=== Section Start ===

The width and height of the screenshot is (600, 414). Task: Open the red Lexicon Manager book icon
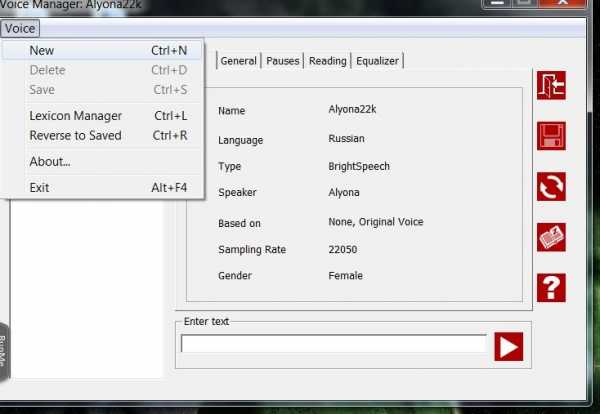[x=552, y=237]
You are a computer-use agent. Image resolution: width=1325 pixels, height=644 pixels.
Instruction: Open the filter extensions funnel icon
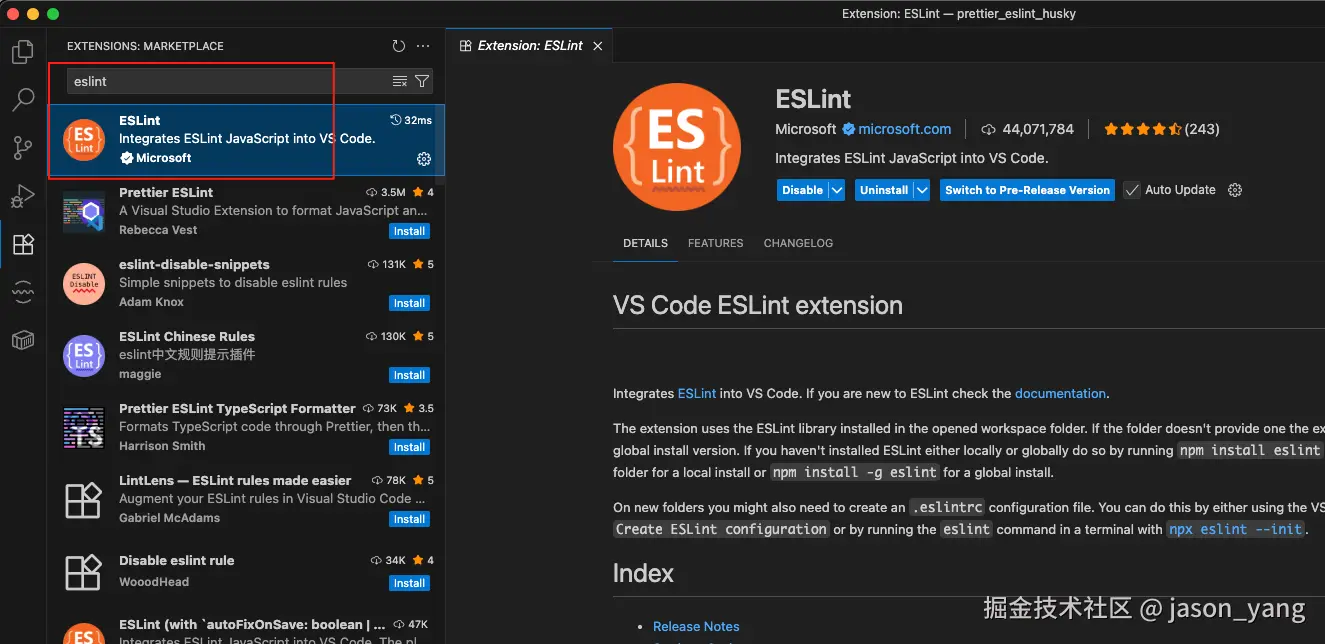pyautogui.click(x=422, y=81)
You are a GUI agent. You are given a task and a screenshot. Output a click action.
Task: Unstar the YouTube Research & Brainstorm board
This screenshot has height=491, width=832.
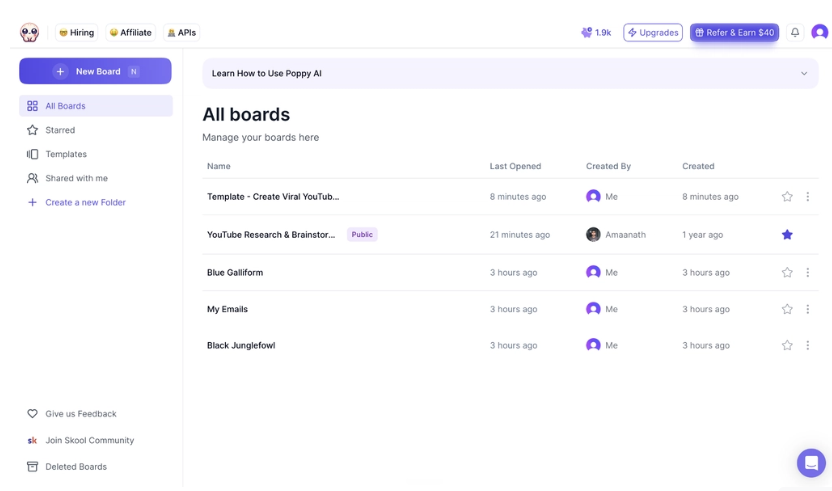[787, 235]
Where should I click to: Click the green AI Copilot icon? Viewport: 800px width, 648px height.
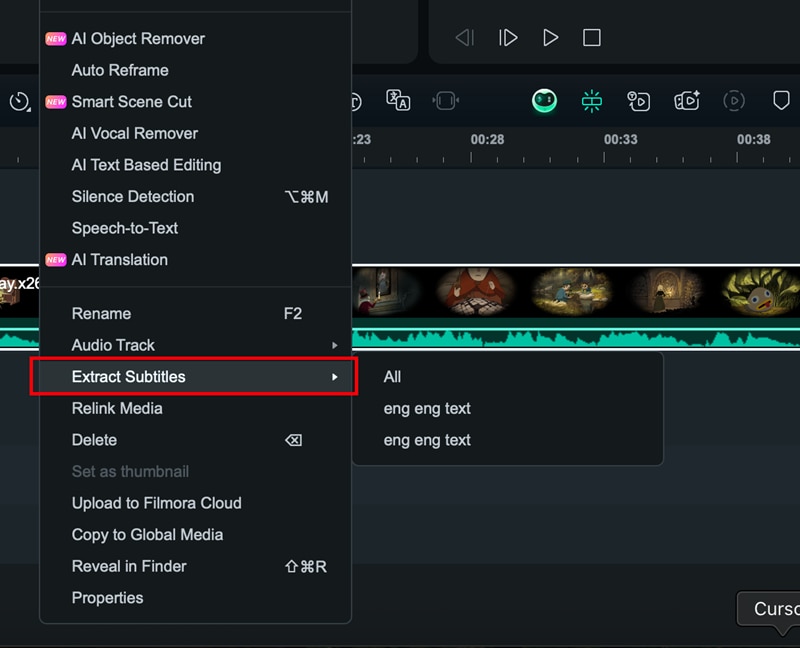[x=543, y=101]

=== Section End ===

Reproduce the listing above exactly, without a single picture.

- **Answer space**
The width and height of the screenshot is (600, 414). Task: Open the red Lexicon Manager book icon
[x=552, y=237]
You are a computer-use agent. Image resolution: width=1325 pixels, height=644 pixels.
Instruction: Open the filter extensions funnel icon
pyautogui.click(x=422, y=81)
You are a GUI agent. You are given a task and a screenshot. Output a click action.
Task: Unstar the YouTube Research & Brainstorm board
This screenshot has height=491, width=832.
[787, 235]
Where should I click to: Click the green AI Copilot icon? Viewport: 800px width, 648px height.
[x=543, y=101]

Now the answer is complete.